Es uno de los temas que más preocupa a los padres y a la sociedad en general. En los últimos años han saltado las alarmas y se habla de chicos demasiado gorditos o gordos, pequeños obesos de sólo siete años. Pero a esta edad, es decir los tres o cuatro años, es demasiado pronto para detectar enfermedades relacionadas con la masa corporal.
Sin embargo, sí es cierto que entre los tres y los cuatro años ya se empiezan a establecer los hábitos alimentarios que más tarde pueden influir en un posible sobrepeso. Y es que la primera causa de obesidad, por encima de las genéticas y las hormonales, es la nutricional.

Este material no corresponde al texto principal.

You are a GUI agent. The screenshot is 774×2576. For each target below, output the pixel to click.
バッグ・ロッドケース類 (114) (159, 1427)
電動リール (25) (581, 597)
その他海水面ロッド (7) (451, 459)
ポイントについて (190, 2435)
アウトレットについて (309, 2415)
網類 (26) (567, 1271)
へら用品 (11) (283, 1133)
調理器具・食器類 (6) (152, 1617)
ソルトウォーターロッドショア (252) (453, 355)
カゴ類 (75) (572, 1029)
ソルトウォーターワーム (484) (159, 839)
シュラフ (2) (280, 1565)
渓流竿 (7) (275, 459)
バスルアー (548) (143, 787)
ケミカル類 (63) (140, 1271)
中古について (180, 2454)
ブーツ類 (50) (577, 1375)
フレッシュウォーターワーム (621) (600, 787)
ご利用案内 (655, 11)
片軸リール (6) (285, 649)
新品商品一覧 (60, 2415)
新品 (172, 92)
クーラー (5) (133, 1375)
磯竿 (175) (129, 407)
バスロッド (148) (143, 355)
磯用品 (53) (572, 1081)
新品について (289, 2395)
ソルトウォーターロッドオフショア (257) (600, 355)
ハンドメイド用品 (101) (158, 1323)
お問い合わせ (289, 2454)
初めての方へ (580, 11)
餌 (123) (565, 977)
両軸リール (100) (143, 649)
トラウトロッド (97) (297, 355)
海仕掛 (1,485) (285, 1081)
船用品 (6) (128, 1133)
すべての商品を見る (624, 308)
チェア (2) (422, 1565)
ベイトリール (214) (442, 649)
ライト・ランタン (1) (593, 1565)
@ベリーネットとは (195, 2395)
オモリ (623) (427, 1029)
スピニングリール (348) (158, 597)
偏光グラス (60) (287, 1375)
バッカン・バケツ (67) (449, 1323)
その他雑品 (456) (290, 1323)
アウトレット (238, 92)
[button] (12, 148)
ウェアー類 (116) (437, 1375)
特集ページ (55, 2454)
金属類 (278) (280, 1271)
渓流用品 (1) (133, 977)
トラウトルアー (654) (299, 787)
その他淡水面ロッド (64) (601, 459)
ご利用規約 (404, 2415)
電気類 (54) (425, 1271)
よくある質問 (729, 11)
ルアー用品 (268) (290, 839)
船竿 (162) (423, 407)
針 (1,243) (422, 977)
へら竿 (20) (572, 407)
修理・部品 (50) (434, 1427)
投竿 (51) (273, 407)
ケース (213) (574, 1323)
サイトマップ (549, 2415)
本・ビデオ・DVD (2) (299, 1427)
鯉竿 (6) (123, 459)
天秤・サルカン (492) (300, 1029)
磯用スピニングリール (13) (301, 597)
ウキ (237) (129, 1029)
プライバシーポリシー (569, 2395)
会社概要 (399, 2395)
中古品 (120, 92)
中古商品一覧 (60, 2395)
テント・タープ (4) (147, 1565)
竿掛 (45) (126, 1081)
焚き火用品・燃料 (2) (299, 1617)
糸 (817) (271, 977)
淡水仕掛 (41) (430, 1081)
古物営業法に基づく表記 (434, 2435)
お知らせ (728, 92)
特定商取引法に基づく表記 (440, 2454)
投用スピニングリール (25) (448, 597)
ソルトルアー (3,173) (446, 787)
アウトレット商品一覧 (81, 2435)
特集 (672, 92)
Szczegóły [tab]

Ya comen «de todo», y entre ese «todo» se incluyen algunas comidas desaconsejables como las facturas, las galletitas, las atractivas golosinas, las papas fritas, los palitos salados…
De ahí que los especialistas insistan en enseñar a los chicos desde pequeños a comer de todo y evitar en lo posible las grasas.
Además, una buena alimentación no sólo influye en el peso, también en la altura: si un chico no se alimenta adecuadamente durante un tiempo muy prolongado, puede terminar siendo más bajito de lo que debería.
También debe dormir bien, ya que durante el sueño se libera la hormona del crecimiento.